-Вот как? А что вдруг? Помнится, тебе все равно было, что петь.
-Пришлось…
Стоя у окна, в которое почти ничего из-за дождя и оледеневших капель, не было видно, Роджер обернулся:
-Возможно, хоть на этот раз мои песни и впрямь окажутся нужны…
-Ты о чем?
-Прости, но, может быть, потом… Это очень странная история, и многое зависит от того, как закончатся сегодняшние заезды.
-Ты… поставил на кого-то из гонщиков? Что-то выяснил? Или Стюарт посоветовал?
-Поставил?..
Роджер глянул на Брайана, и тот заметил, как что-то мелькнуло в его глазах.
-Возможно это и так назвать… Ладно, потом. Кажется пора.

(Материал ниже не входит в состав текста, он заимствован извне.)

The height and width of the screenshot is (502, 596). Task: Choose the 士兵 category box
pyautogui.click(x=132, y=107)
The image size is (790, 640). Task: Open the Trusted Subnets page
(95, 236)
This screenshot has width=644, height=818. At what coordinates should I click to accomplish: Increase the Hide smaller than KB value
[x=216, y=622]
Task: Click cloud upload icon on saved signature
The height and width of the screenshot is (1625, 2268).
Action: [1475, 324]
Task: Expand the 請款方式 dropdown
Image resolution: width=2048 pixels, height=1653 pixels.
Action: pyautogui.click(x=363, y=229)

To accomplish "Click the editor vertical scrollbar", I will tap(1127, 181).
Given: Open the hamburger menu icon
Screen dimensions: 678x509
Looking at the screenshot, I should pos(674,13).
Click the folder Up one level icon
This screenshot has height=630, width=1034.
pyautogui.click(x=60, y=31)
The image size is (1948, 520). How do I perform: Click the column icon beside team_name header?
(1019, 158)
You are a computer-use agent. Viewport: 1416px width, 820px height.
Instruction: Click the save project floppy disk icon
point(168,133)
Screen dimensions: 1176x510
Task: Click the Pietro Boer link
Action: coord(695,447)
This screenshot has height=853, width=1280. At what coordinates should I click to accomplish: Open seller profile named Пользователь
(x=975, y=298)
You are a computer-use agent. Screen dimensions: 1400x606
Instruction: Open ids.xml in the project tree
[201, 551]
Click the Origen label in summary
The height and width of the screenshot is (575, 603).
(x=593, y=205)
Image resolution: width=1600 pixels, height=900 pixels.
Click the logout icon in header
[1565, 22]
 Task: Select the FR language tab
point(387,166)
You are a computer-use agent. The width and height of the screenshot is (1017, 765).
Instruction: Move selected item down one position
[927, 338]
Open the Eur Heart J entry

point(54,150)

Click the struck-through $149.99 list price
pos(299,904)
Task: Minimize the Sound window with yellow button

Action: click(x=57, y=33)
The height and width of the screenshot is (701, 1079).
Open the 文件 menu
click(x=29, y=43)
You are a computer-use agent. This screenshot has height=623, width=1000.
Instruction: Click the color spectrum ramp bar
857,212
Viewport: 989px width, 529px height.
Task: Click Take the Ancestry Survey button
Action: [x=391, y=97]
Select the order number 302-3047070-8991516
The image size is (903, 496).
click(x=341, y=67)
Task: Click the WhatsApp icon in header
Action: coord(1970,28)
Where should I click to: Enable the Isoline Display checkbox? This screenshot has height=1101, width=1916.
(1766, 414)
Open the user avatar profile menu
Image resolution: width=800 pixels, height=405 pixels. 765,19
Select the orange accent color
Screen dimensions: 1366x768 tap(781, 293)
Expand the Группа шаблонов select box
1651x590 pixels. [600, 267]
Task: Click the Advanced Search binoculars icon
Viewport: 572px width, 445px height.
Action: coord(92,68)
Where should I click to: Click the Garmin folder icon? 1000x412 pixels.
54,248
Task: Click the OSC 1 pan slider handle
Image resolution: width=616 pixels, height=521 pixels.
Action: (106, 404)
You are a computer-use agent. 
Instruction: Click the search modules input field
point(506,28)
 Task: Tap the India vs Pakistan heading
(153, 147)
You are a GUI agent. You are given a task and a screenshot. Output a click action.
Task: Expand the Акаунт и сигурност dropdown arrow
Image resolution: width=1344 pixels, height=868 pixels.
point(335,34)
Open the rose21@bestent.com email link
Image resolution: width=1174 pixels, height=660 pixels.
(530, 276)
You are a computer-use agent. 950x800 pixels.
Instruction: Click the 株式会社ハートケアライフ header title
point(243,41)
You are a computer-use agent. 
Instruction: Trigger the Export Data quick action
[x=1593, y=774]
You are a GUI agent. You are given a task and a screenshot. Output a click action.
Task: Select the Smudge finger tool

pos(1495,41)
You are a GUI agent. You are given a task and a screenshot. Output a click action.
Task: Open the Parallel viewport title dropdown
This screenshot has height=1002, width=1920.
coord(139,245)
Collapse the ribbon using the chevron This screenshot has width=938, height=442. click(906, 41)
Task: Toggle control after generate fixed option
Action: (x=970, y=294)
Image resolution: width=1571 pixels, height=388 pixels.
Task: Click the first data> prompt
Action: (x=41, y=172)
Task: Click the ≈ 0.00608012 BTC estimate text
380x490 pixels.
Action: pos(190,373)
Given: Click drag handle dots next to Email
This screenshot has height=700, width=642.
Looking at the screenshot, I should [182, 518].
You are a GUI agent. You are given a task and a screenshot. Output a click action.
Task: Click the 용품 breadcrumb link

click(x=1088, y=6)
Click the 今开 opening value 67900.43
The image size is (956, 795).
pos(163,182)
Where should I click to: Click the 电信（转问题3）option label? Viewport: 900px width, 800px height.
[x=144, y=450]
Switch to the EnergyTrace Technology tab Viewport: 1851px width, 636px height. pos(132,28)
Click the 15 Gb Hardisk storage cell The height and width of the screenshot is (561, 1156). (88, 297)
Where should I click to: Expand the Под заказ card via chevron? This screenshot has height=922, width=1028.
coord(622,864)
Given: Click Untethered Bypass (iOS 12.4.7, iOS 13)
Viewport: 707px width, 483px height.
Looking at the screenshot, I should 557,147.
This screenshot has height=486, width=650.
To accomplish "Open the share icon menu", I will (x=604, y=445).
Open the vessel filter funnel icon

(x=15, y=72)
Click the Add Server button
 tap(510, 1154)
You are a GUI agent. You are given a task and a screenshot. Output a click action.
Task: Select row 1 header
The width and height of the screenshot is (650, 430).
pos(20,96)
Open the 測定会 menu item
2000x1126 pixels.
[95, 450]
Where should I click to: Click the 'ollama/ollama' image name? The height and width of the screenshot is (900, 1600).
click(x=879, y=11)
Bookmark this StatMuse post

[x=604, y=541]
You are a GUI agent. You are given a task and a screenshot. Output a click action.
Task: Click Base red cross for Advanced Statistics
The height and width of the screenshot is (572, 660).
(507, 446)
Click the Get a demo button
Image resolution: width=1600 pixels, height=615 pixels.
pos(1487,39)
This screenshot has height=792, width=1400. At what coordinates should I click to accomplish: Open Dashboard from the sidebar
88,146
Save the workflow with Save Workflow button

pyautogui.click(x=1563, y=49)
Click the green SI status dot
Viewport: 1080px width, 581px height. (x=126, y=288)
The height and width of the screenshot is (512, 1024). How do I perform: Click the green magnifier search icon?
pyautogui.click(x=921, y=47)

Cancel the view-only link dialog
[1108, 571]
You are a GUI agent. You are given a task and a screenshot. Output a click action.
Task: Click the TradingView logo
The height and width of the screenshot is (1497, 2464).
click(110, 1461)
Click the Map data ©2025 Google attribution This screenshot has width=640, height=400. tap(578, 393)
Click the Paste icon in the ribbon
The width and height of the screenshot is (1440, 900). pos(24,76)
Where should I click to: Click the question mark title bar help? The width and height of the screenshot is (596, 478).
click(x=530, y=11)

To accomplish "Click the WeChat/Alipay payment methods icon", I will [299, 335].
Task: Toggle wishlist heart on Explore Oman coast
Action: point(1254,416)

Прямо перед эстрадой, на которой пел Роджер, висел один из огромных экранов, демонстрировавших гонки… Никогда в жизни, как бы ни складывались обстоятельства гастролей «Короны», Роджер не чувствовал себя таким идиотом, дешевым клоуном, как сейчас! В былые времена на сценах выступлений группы творилось всякое – Фредди мог отколоть любой номер, если чувствовал, что зрители примут это, что останутся довольны, он терял голос, вывихивал ногу, швырялся в зал всем, что только попадалось под руку! И Роджер нисколько не отстал бы от него, не находись он за ударной установкой. Но и оттуда он кричал самые несусветные вещи, разносил под конец концерта всю установку, швырялся палочками и ругался, как извозчик. Но никогда не смущался своих фокусов или выходок друга! Все было к месту! Зал оказывался в восторге, зрители визжали, как умалишенные, и Роджер чувствовал неимоверный прилив энергии, безудержной радости и веселья, отыгрывая концерт на самом высшем уровне. Но здесь… Они жевали и пили вино, они суетились, делая ставки и обсуждая претендентов на победу, они хохотали и слонялись по залу, бросая на Роджера взгляды, не более заинтересованные, чем будь он просто фонарным столбом. А он, находясь на сцене в обществе единственно техника, который занимался переключением на аппаратуре минусовок, не ощущал ничего, кроме тошнотворного чувства ненужности, одиночества и отвращения к самому себе, докатившегося до такого позора, такой грязи… Уж лучше бы он выступил в дешевом клубе где-нибудь на окраине Лондона, где все провоняло пролитым пивом, дешевыми духами, но где его встретили бы с радостью, где ему подпевали бы, где пригласили бы за столик, угостили пивом и просто спросили – как жизнь, Родж?.. И всем, что заставляло Роджера остаться, петь дальше и сохранять присутствие духа, удерживавшее его от желания швырнуть микрофон в зал, был договор с Ассасином, который еще не выезжал на старт.